Meine innere Prinzessin schmollte weiter in der hintersten dunklen Ecke meiner Seele vor sich hin und putzte sich mit dem letzten Rest meines dünnen Selbstbewusstseins die Nase. Trotzdem zuckte ich nur mit den Schultern.
„Na, und? Aber es hat ihm wehgetan und er hat geblutet“, murmelte ich trotzig und scheinbar zufrieden mit mir. Ich war mir allerdings nicht ganz sicher, ob ich das auch wirklich war. Immerhin hatte ich eine absolute Niederlage erzielt. Tom hatte mich nur benutzt. Und ich Idiotin hatte geglaubt, dass er es ernst meinen könnte. Dass er sich wirklich für mich interessierte. Jetzt war mir allerdings klar geworden, dass er viel zu besoffen gewesen war – und ich ebenfalls. Denn sonst hätte ich mich nie und nimmer darauf eingelassen, dass er mit zu mir kommt. Dann hätte ich die ganze Sache penibel durchdacht. Immerhin musste das erste Mal gut vorbereitet sein. Davon konnte in diesem Fall ja wohl nicht die Rede sein. Gut, Tom war vorbereitet – immerhin hatte er ein Kondom dabei. Mit Erdbeergeschmack! Ich hasste Erdbeeren und nur deshalb wurde mir in diesem Augenblick klar, dass es jedes andere Mädchen hätte sein können, mit dem er in dieser Nacht im Bett gelandet wäre. Er hatte mich nur spontan auserwählt. Wahrscheinlich war ihm aber auch erst nach dem Aufwachen bewusst geworden, wo er war.
„Los, lass uns rein gehen. Ich will keinen Stress“, meinte ich schwach und zog Emma hinter mir durch die große Glastür, durch die Sekunden vorher auch Tom und seine Kumpels verschwunden waren.
Kapitel 9
Ich wollte mich ablenken.
Ablenken von jedem Gedanken an Tom und daran, dass er mich benutzt hatte. Ich wollte nicht mehr daran denken, dass ich mich ihm für einen One-Night-Stand hingegeben hatte. Ich wollte die Tatsache, dass er mich, obwohl wir miteinander geschlafen hatten, wie Luft behandelte, aus meinem Kopf werfen.
Ich war wütend auf mich, weil ich einer Illusion erlegen war. Der Illusion, dass Tom und ich eines Tages händchenhaltend durch den Park spazieren würden, er mir Schmeicheleien ins Ohr flüstern und ich amüsiert kichern würde. Diese ganze rosarote Seifenblase war in einer Sekunde zerplatzt. Ich konnte mich nur nicht entscheiden, ob bereits an dem Morgen, als Tom unsere Wohnung sang- und klanglos verlassen hatte oder erst in dem Augenblick, als mich auf dem Schulhof die bittere Wahrheit erwischte.

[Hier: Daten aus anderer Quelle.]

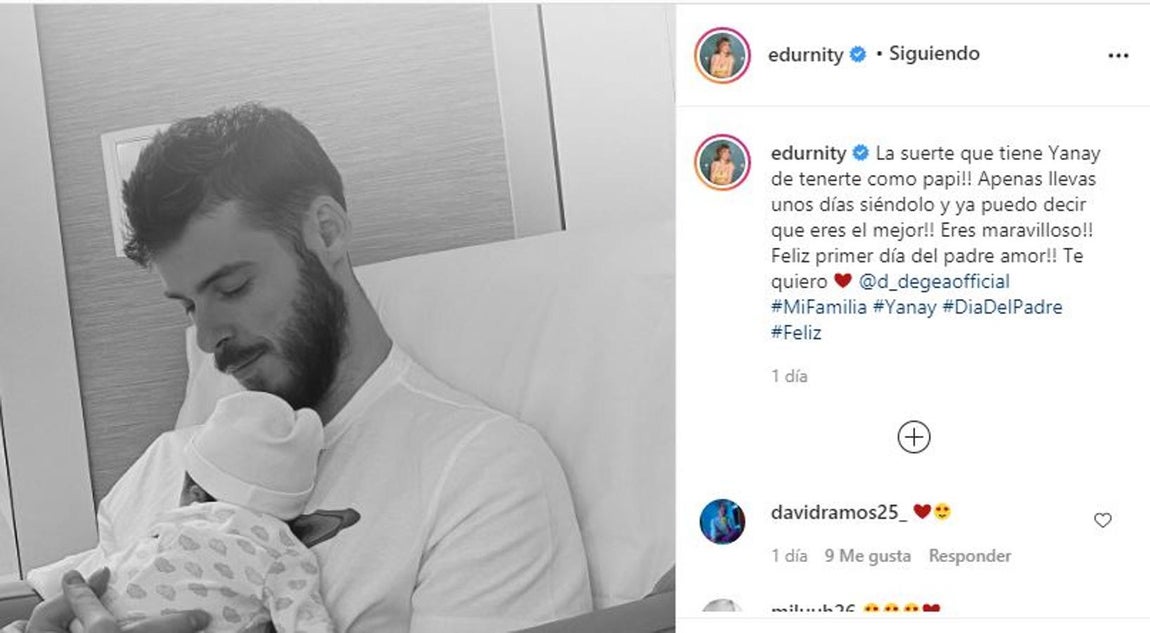This screenshot has width=1150, height=633.
Task: Like davidramos25_ comment with heart icon
Action: click(1102, 520)
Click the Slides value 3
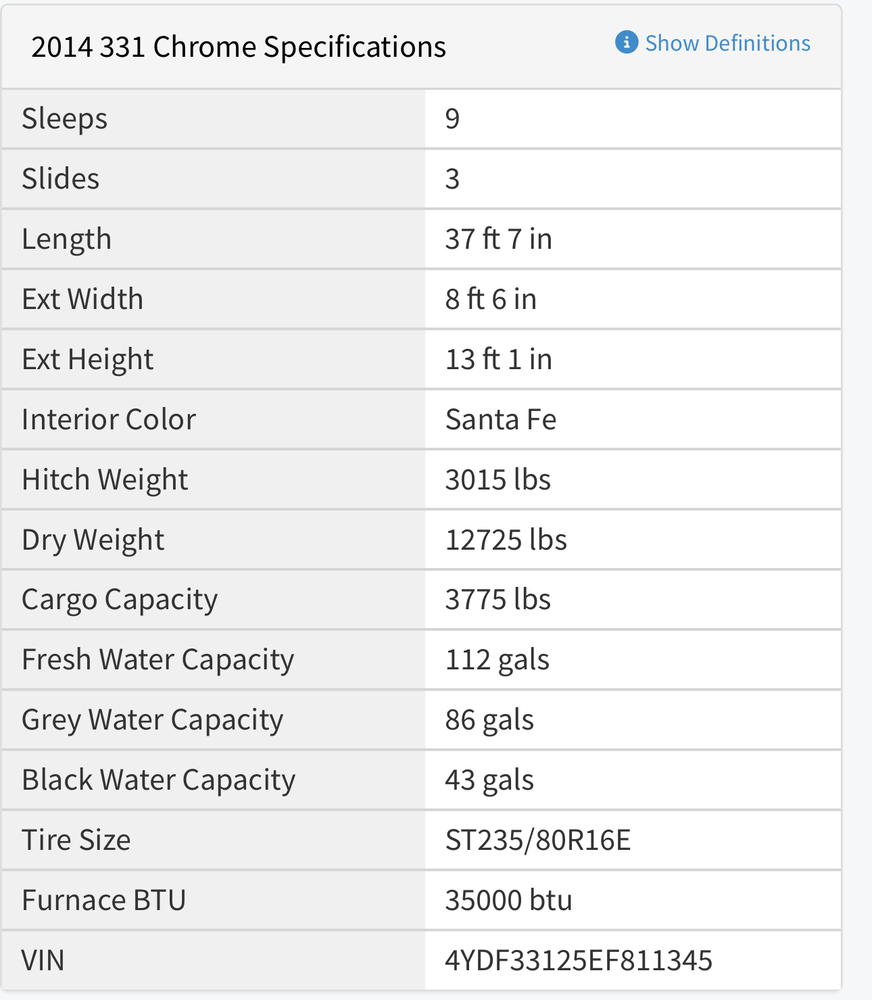This screenshot has height=1000, width=872. point(452,179)
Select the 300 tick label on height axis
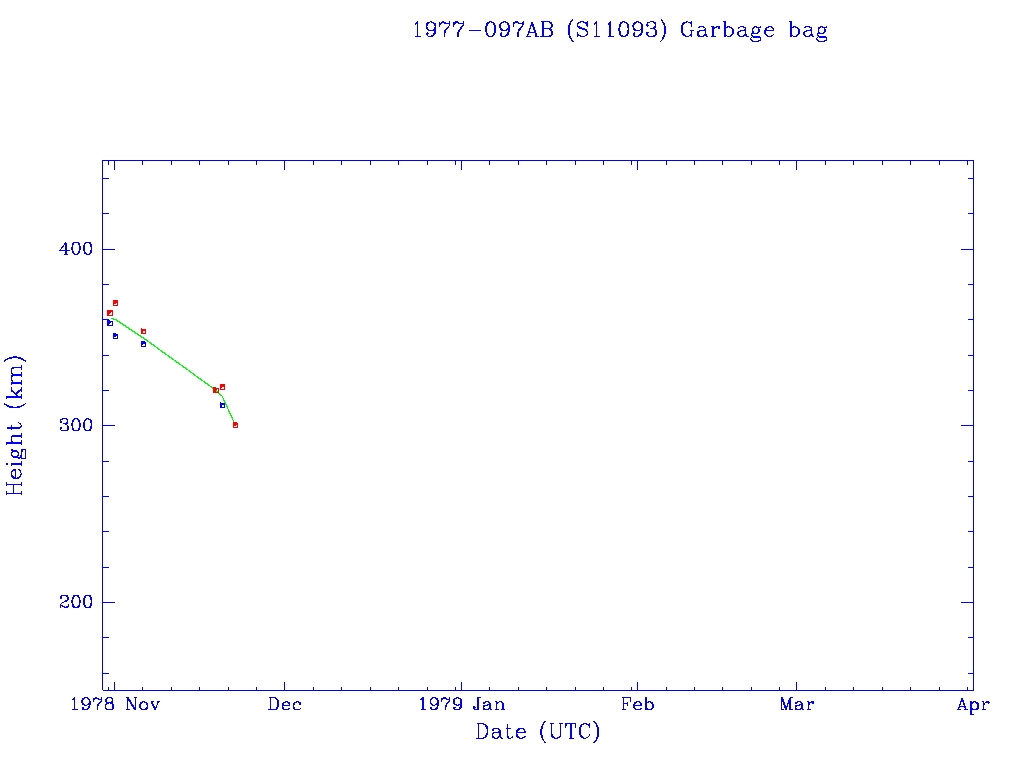 tap(70, 425)
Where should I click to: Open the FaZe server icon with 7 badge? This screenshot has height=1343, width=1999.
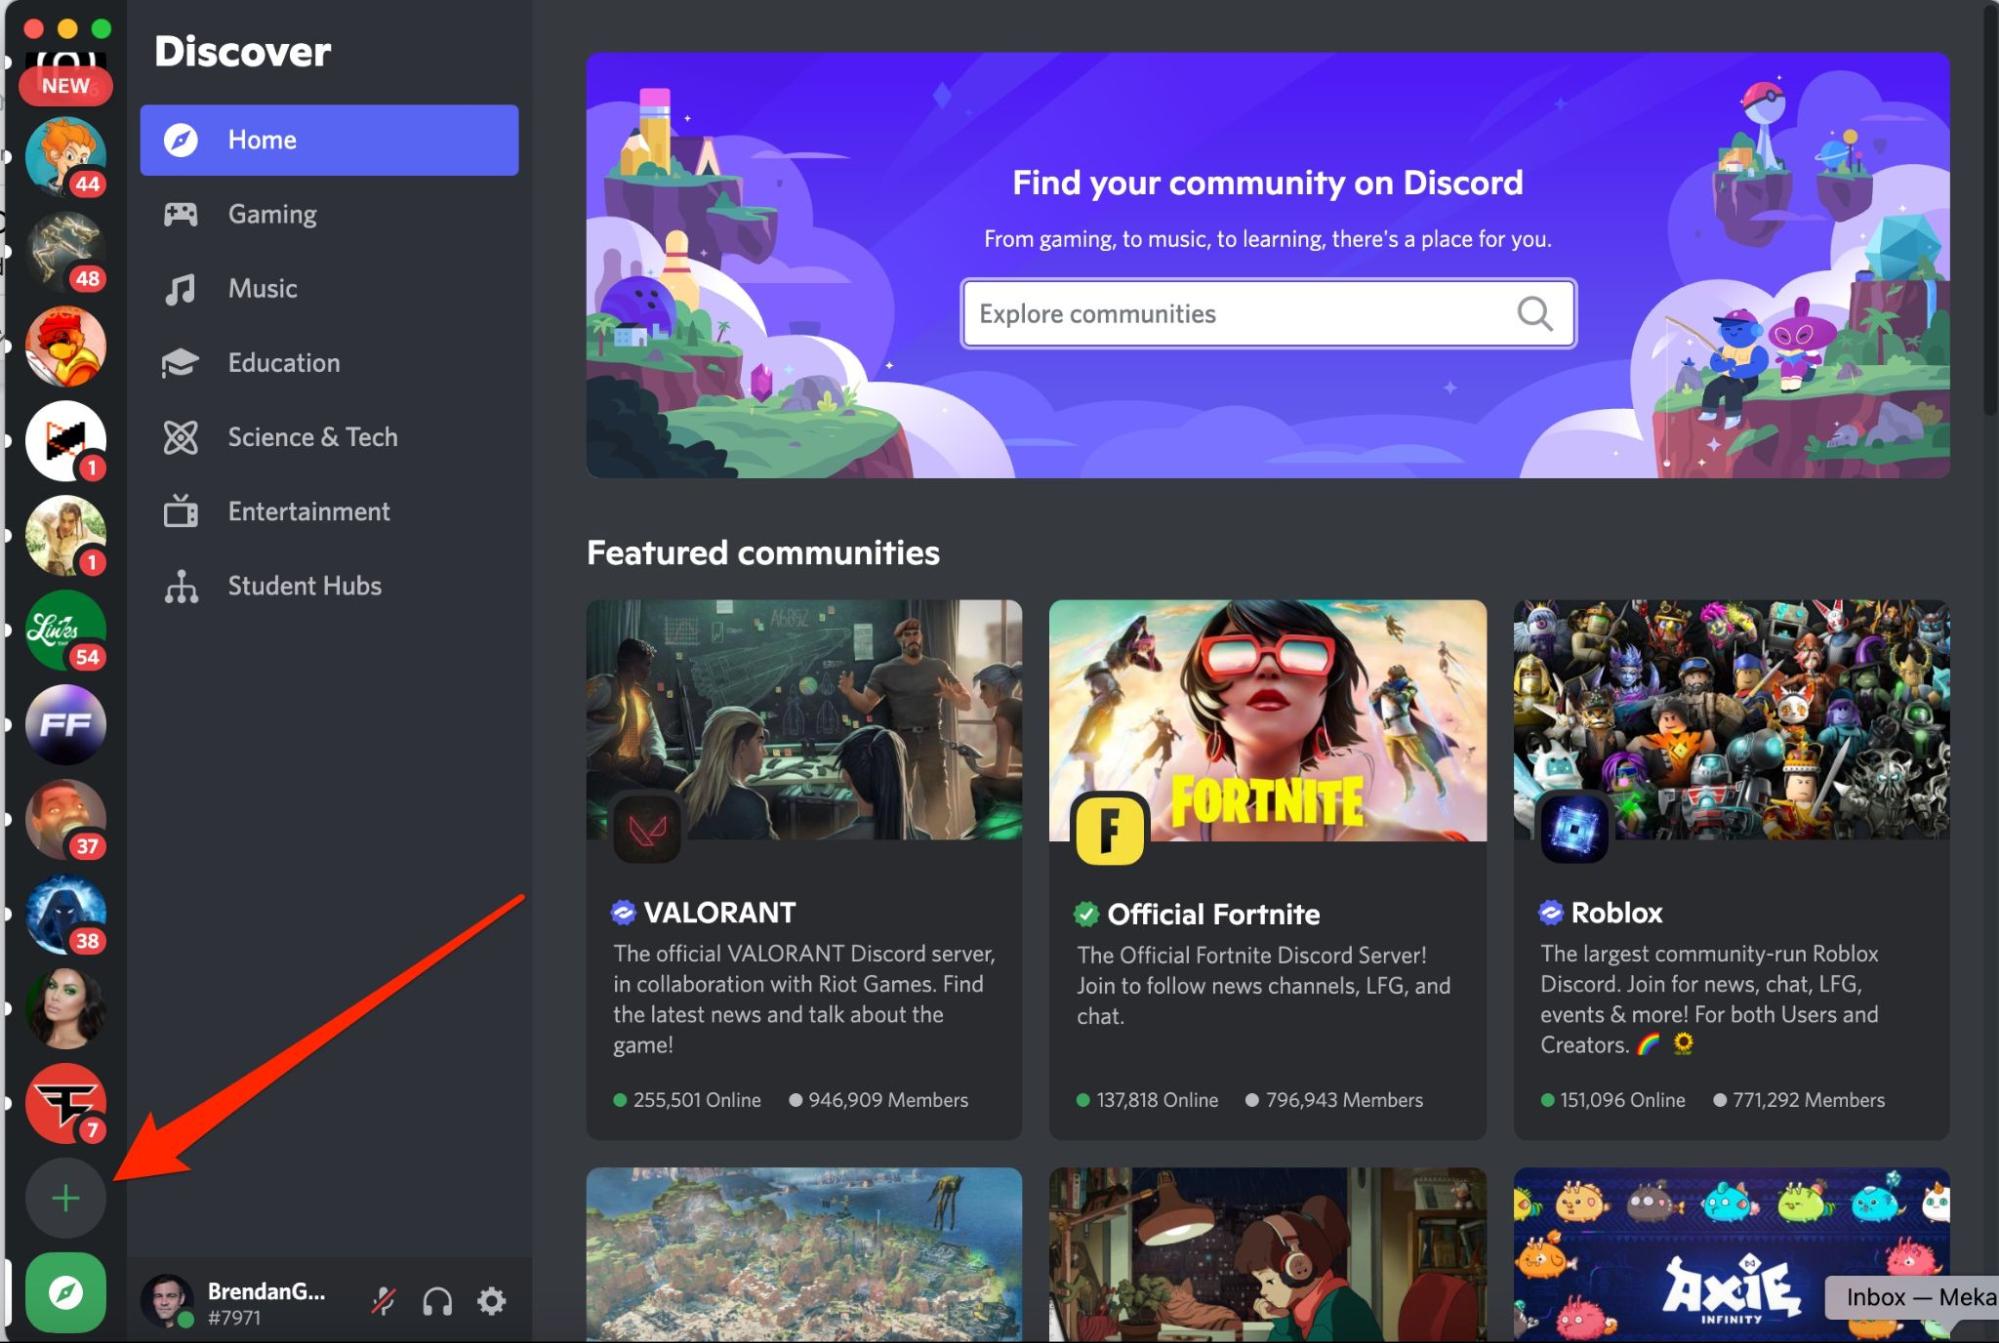(66, 1102)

Nur eins war sicher – ich musste diesen Typen aus dem Kopf bekommen. Und mit ihm diese Nacht.
Die Frage war nur, wie?
Immerhin sahen wir uns an jedem verdammten Tag in der Schule. Tom war zwar in keinem meiner Kurse, doch wir liefen uns öfter über den Weg als mir lieb gewesen wäre. Ganz egal, ob ich aufs Klo, in die Cafeteria oder in einen der Unterrichtsräume ging – irgendwo standen er und seine Kumpels immer herum, glotzten blöd und feixten mich dämlich an.
„Behandle ihn einfach auch so, als wäre er gar nicht da“, riet mir Emma, als wir an einem Nachmittag zusammen durch die Stadt schlenderten. „Tu einfach so, als wäre zwischen euch nie etwas gewesen.“
„Klar doch, ist ja nicht so, dass ich mit diesem Affen mein erstes Mal hatte. Ist ja völlig unwichtig“, blaffte ich und sah Emma wütend an. Wie kam sie auf so einen blöden Gedanken. Sie konnte doch gar nicht mitreden. Immerhin hatte meine Freundin noch nie mit einem Jungen geschlafen. Felix und sie wollten auf den richtigen Augenblick warten. Sie wusste doch gar nicht, wie sich das anfühlte, wenn man jemandem das Beste und Wertvollste, das man besaß, schenkte, er dieses Geschenk als selbstverständlich hinnahm und an der nächsten Ecke achtlos fallen ließ.